Затем, довольно мягко, чтобы не вызывать революций, они свернули мирянское движение и взяли курс на воспитание новой лояльности, новой сервильности к новому государству.
Это и породило, в конечном счете, кризис во взаимоотношениях. В том числе, с интеллигенцией.
— Государство вроде бы и не требовало тогда от церкви этого?
— В 1990-е годы государству было не до церкви. Государство пыталось быть демократическим, решало острые экономические и социальные проблемы. Собственно, до конца 1990-х у церкви и не получалось толком доказать свою полезность. Да, была активная борьба церкви с сектами и американскими миссионерами. Естественно, что в опасные движения тогда на всякий случай записали даже не опасные. Но к концу 1990-х годов, к моменту принятия закона о свободе совести с преамбулой о традиционных религиях, стало ясно, что государство, выбравшись из основных экономических проблем, начинает уже задумываться о сути новой российской идентичности. Советская идентичность рухнула, никакой новой не возникло. Секулярная идентичность оказалась невозможной. Плюс, с точки зрения государства, идентичность — это вещь сугубо практическая. Но где ж ее взять? Казалось, что для ее конструирования можно использовать православие. Опыт 1990-х и начала 2000-х годов показал, что все это не очень состоятельно. Но, поскольку другие варианты вообще не рассматривались, то политическая игра с церковью продолжалась. И надо сказать, что тогда митрополит Кирилл первым — и это было во многом интуитивно — понял, что предстоит консервативный разворот. Будучи сам по натуре либералом, он первым начал говорить об угрозе традиционным ценностям страны со стороны либерального миропорядка.
— Обычно этот поворот в мышлении ему приписывают на 10 лет позже, привязывая к панк-молебну Pussy Riot 2011 года.
— Верно, однако уже в 2000 году он написал статью, своего рода, манифест, выражая свои новые взгляды: антизападничество, антилиберализм и антиэкуменизм. К слову сказать, его тогда практически никто не услышал.

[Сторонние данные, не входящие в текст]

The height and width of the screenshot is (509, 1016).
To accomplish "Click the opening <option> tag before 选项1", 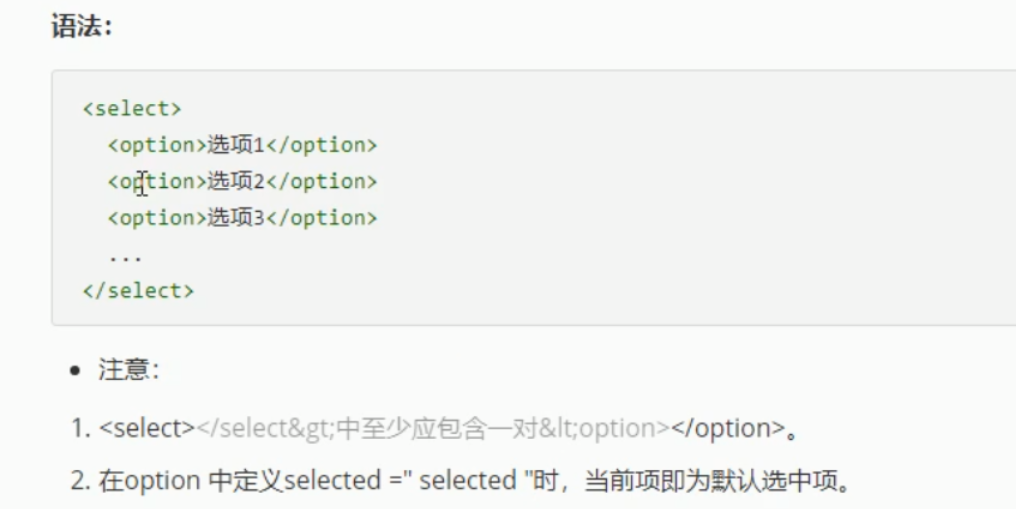I will (x=157, y=145).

— Я правильно понимаю, что это в корне противоречит установкам его учителя митрополита Никодима (Ротова)?
— Это поразительный факт. Он фактически перечеркнул весь свой предыдущий жизненный опыт. Просто удивительно, насколько он уверился, что за консервативными политическими идеями будущее. Более того, в церковном плане он так и остался либералом. Однако он умел ждать, и спустя 10-12 лет оказалось, что его идеи могут пригодиться. Тогда он предложил концепцию традиционных ценностей, которую разрабатывал его think tank — группа экспертов, собравшихся вокруг Всемирного русского собора. Они стали одними из основных центров разработки идей русского мира и теории традиционных ценностей. Это очень пригодилось государству на определенном этапе развития. Да, это был серьезный вклад церкви в формирование государственной идеологии и той самой новой российской идентичности. Именно в это время Кирилл состоялся политически, по крайней мере, на раннем этапе своего патриаршества. Только суть любых идей такова, что рано или поздно как элементы пропаганды они теряют свою эффективность. Сейчас уже нужны новые.
И если 2010-е годы Кирилл проехал на прежнем своем политическом багаже, то сейчас мы видим, что все фактически закончилось. Закончился потенциал творческого развития.
Это та же самая ситуация, что и с патриархом Алексием II: пять лет вначале своего патриаршества ты активно работаешь, а дальше начинается стагнация.
«Зачем нам такие епископы? Зачем такие гигантские административные структуры?»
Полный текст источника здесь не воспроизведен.